## What is required
Copy out each line of the items below that contains the string "height".

## Excerpted data
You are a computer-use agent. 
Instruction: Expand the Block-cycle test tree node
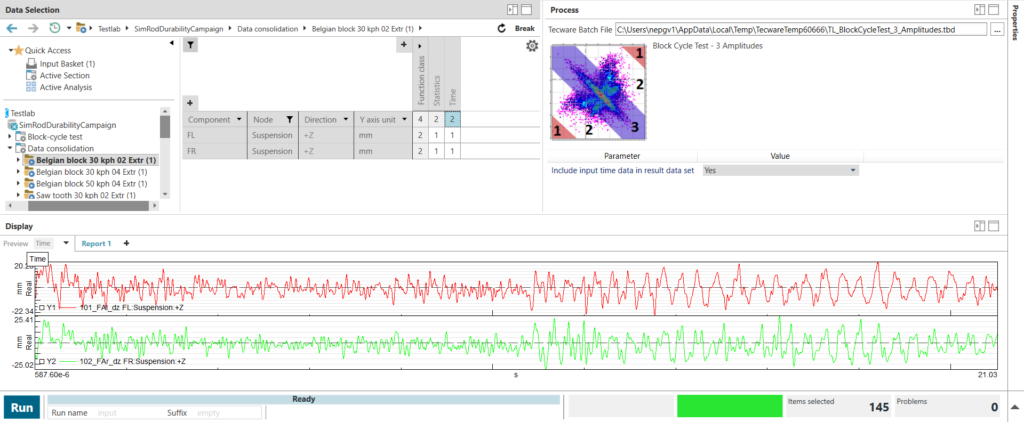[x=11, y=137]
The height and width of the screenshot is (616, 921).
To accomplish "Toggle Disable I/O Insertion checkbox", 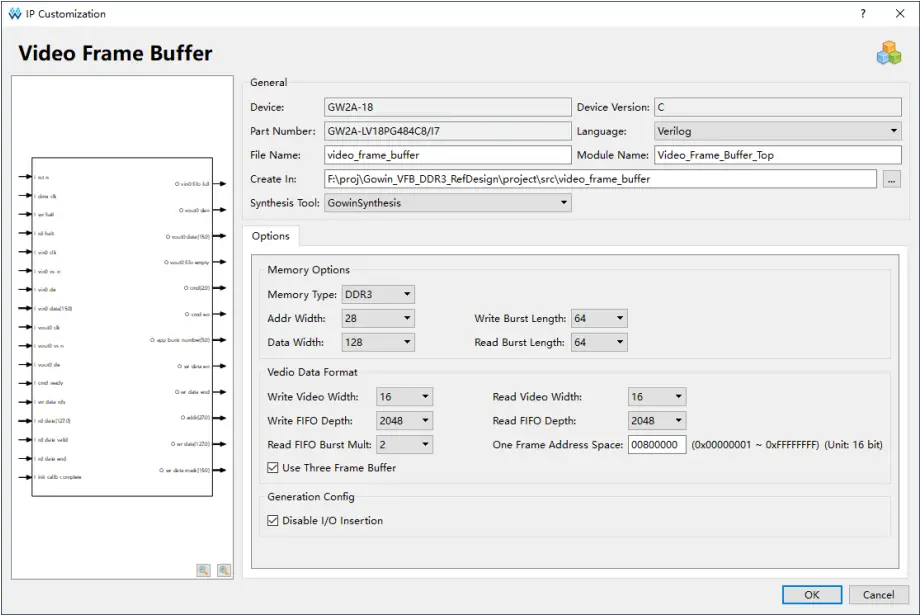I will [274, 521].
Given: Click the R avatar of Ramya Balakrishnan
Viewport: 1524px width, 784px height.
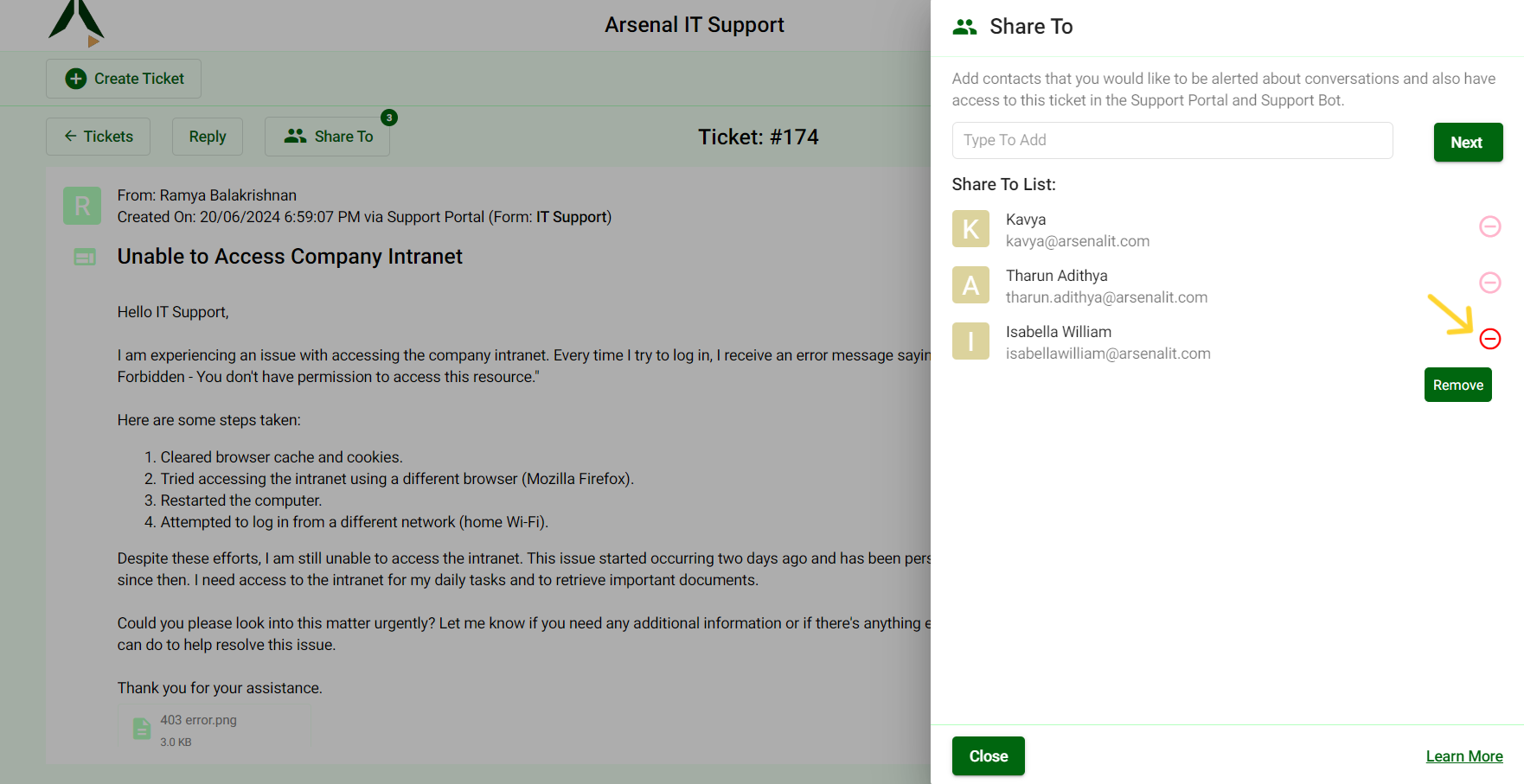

## Worked answer
The height and width of the screenshot is (616, 921).
Viewport: 1524px width, 784px height.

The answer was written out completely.